Sir John Towneley in 1536 derived a clear rental of £11 12s. 4d. from the park, including seventyeight boon mallards and thirty-nine boon days' 'shearing' and thirteen days' mowing, commuted for 23s. 10d. The tenants were the vicar of Rochdale (Gilbert Haydock), £3; Thomas Folds, £2 8s. 11d.; William Shore, £2 14s. 6d.; William Hancock (Cornfield), (fn. 26) £5 11s.; the widow of Richard Stuttard, (fn. 27) £3 3s. 4d.; Edmund Rishton, £1 8s.; Henry Harger, £1 8s.; George Halstead, £2 1s. 11d.; James Holt, £1 5s. 6d.; John Ingham, £6 11s. 10d.; Richard Bentham, £2 1s. 4d.; Richard Boothman, £1 7s. 1d.; James Pollard, £2 15s. 7d.; John Spenser, £3 6s. 6d.; and Richard Clayton, 5s. The average rent was little more than 1s. for the statute acre. (fn. 28) Sir John Towneley in 1532 obtained from the Crown another lease for eighty years. (fn. 29)
The circumstances of the transfer of the lease to the Shuttleworths of Gawthorpe are not known, but in 1593 Sir Richard Shuttleworth granted a lease of lands in the park, in which were recited and confirmed certain conditions granted in a former lease by John Towneley. The cause of the transfer was probably connected with the recusancy of the former lessee. (fn. 30) In 1597 a lease in remainder of the park and two mills was granted to Sir Richard for a term of fortyone years at the rent of £35 17s. 8d. a year; 100 marks were paid for obtaining it. (fn. 31) The Park and Cornfield were granted out again in 1628. (fn. 32) General Monk in 1664 granted a new lease of the park to Richard Shuttleworth; it contained a covenant for the maintenance and repair of the manor-house. (fn. 33) The whole was afterwards acquired by the Shuttleworths in fee simple, and is still held with Gawthorpe; but the site of the manor-house was excepted, this, as representing the manor, being part of the honor of Clitheroe. (fn. 34)
One part of the story is not clear. Charles I in 1625 granted his manors of Ightenhill, Colne, Pendleton, Worston and Chatburn, parcel of the honor of Clitheroe, for 1,000 years to Edward Allen and another, (fn. 35) who apparently transferred their interest to others, for in 1655 Thomas Foster was lord of the manor of Ightenhill. (fn. 36) Such grants must have been surrendered at the Restoration, for in 1661 Ightenhill, Colne, Accrington and other manors were included in the grant to the Duke of Albemarle. (fn. 37)
The site of Ightenhill Manor House is about a quarter of a mile to the east of Gawthorpe in a meadow on the brow of a hill, from which a good view is obtained of the whole of Pendle Forest. No part of the walls is standing, but in 1894 the foundations of the keep could easily be traced. (fn. 38) The old draw-well had then been only recently covered up.

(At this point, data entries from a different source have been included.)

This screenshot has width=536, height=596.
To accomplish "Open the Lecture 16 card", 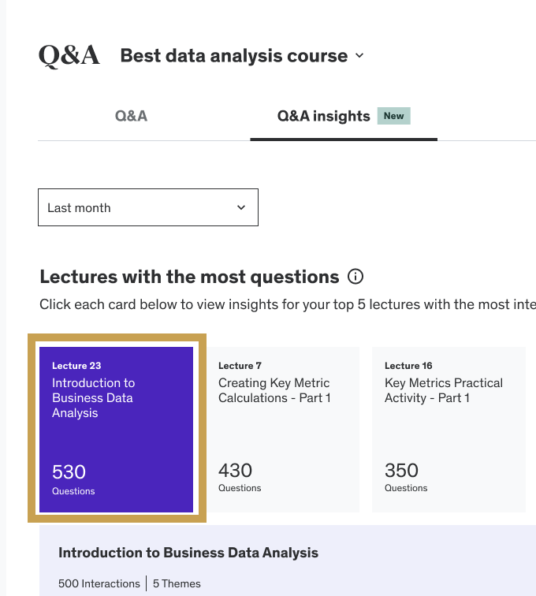I will tap(449, 429).
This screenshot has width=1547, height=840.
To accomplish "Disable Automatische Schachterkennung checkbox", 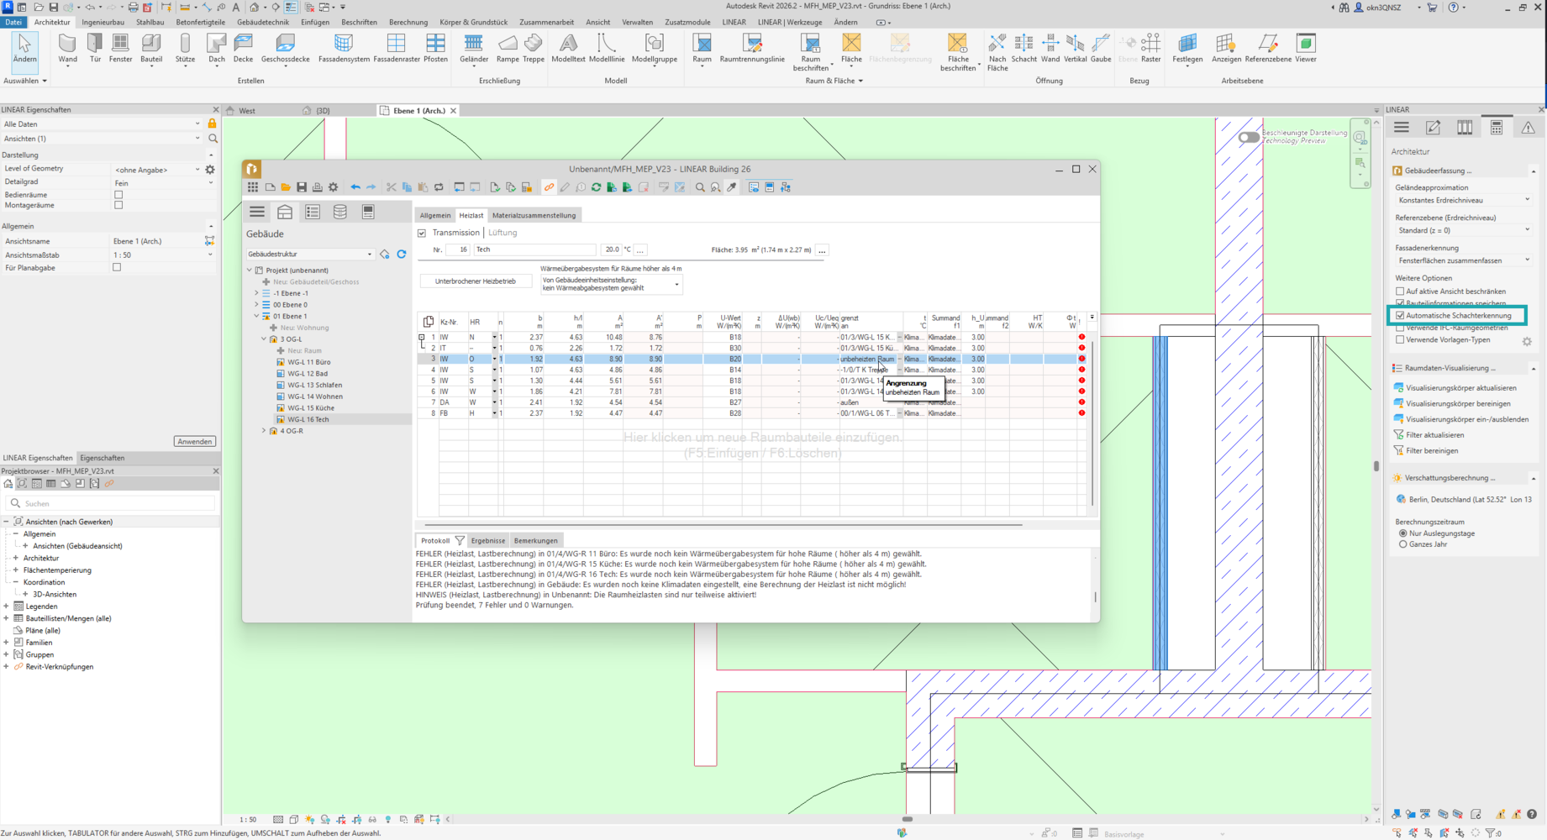I will tap(1400, 316).
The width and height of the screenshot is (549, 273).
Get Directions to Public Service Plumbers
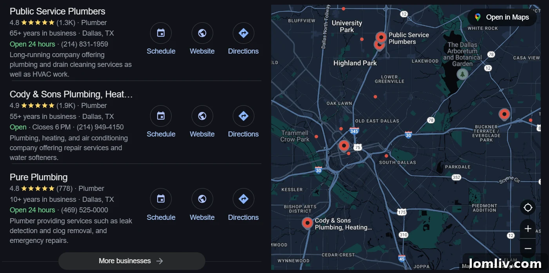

Whitacre Ford below Ightenhill Park is mentioned in 1334 as the place where Richard son of Richard Hicheson and others had captured and imprisoned Gilbert de la Legh, robbing him and putting him to ransom at £100. (fn. 39)
In Ightenhill Park in 1666 there was no house with more than three hearths liable to the tax, except Richard Shuttleworth's, which had seven; the total number was thirty-seven.
A manor-house like Ightenhill would no doubt from the first have a chapel for the lord and his tenants, and in 1361 the oratory there is mentioned (fn. 40); but the report above quoted indicates that in 1522 the chapel had shared in the decay of the dwelling, and was left without door or windows. The chapel is named in 1536 as subordinate to the Castle parish, but no revenue seems to have belonged to it. (fn. 41) Since then there has been no place of worship in the township.